CMS Adopts the Methodology for the Permanent Risk Adjustment Program under the Patient Protection and Affordable Care Act for the 2017 Benefit Year
Final rule addresses the collection of risk adjustment charges and making of payments for the 2017 benefit year.
Today, the Centers for Medicare and Medicaid Services (CMS) posted a final rule that reissues, with additional explanation, the risk adjustment methodology that CMS previously established for transfers related to the 2017 benefit year. This important step fills a void created by a federal district court’s vacating of the previously issued methodology, and enables the agency to resume the CMS-operated risk adjustment program in the individual and small group markets.
The Patient Protection and Affordable Care Act (PPACA) established a permanent risk adjustment program to provide payments to health insurance issuers that enroll higher-risk populations, such as those with chronic conditions, funded by payments from those that enroll lower-risk populations, thereby reducing incentives for issuers to avoid higher-risk enrollees.

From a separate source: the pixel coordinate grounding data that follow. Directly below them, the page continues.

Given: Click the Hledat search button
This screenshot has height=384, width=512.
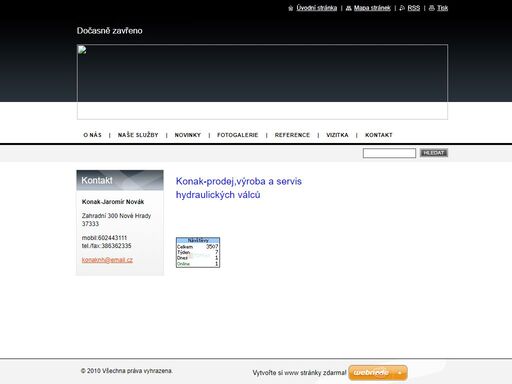Looking at the screenshot, I should coord(434,153).
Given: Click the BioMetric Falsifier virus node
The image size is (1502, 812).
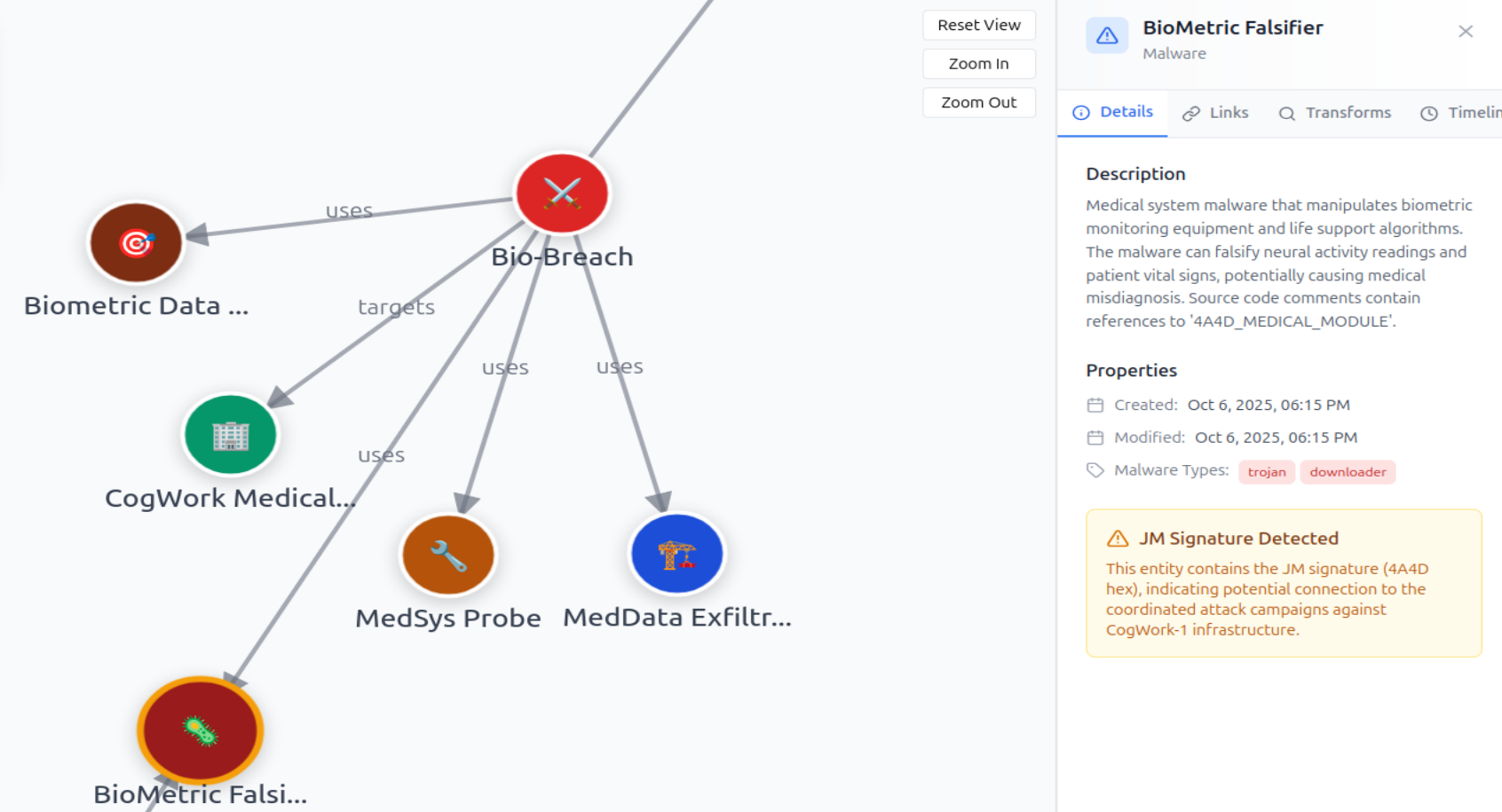Looking at the screenshot, I should click(200, 729).
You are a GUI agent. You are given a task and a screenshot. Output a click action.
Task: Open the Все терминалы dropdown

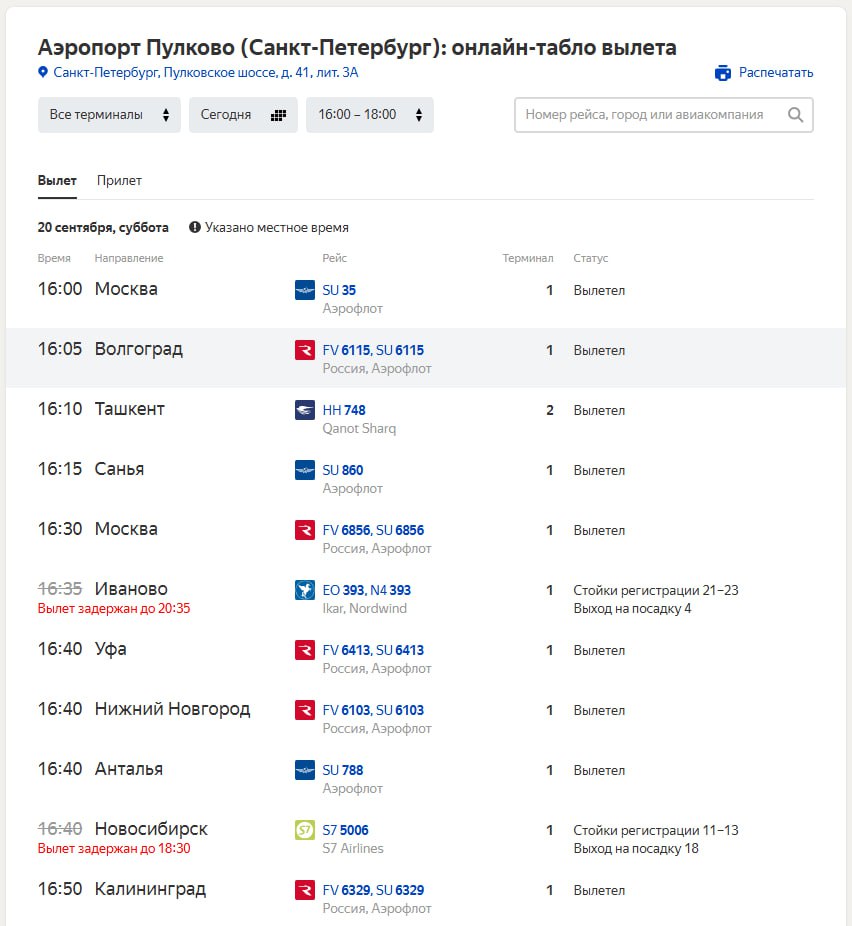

“This rule will restore operation of the risk adjustment program, and mitigate some of the uncertainty caused by the New Mexico litigation,” said CMS Administrator Seema Verma. “Issuers that had expressed concerns about having to withdraw from markets or becoming insolvent should be assured by our actions today. Alleviating concerns in the market helps to protect consumer choices.”
CMS has determined that taking immediate action to allow for the continued operation of the risk adjustment program is imperative to maintain stability and predictability in the individual and small group health insurance markets. Quick resolution also helps to preserve the significant investment made by states, issuers, and the federal government to stand up the program. This final rule reissues the risk-adjustment methodology previously established for the 2017 benefit year.
Since its inception in 2014, the risk adjustment program has faced multiple federal court challenges. On February 28, 2018, the United States District Court for the District of New Mexico issued a decision finding CMS’ use of statewide average premium in the risk adjustment transfer formula governing the 2014-2018 benefit years to be arbitrary and capricious. The court vacated the rule, and remanded it to the agency for further explanation of CMS’ rationale for adopting the statewide average premium. Since this case was filed, CMS has vigorously defended its implementation of the risk adjustment program. CMS has sought relief from the court’s February order, and filed a motion for reconsideration.
A hearing on the motion for reconsideration was held on June 21, 2018 in which the judge suggested a final ruling may not come until Labor Day. Following that hearing, it was clear that the case would not be resolved through the normal process in time to for the agency to make scheduled risk adjustment payments and collections in August.
This circumstance provided good cause for CMS to issue a final rule that dispenses with the typical notice and comment period. This final rule provides a fuller explanation supporting the 2017 risk adjustment methodology, consistent with the judge’s request, and allows us to resume the risk adjustment program without delay.
Furthermore, today’s final rule announces the agency’s intention to issue a Notice of Proposed Rulemaking (NPRM) to propose and solicit comment on the CMS risk adjustment methodology that will apply to the 2018 benefit year, which was also vacated by the court. In the draft 2019 Payment Notice, we sought comment on our proposal to use the statewide average premium in the CMS risk adjustment methodology for the 2019 benefit year and beyond. We finalized that approach as proposed in the final 2019 Payment Notice published on April 17, 2018.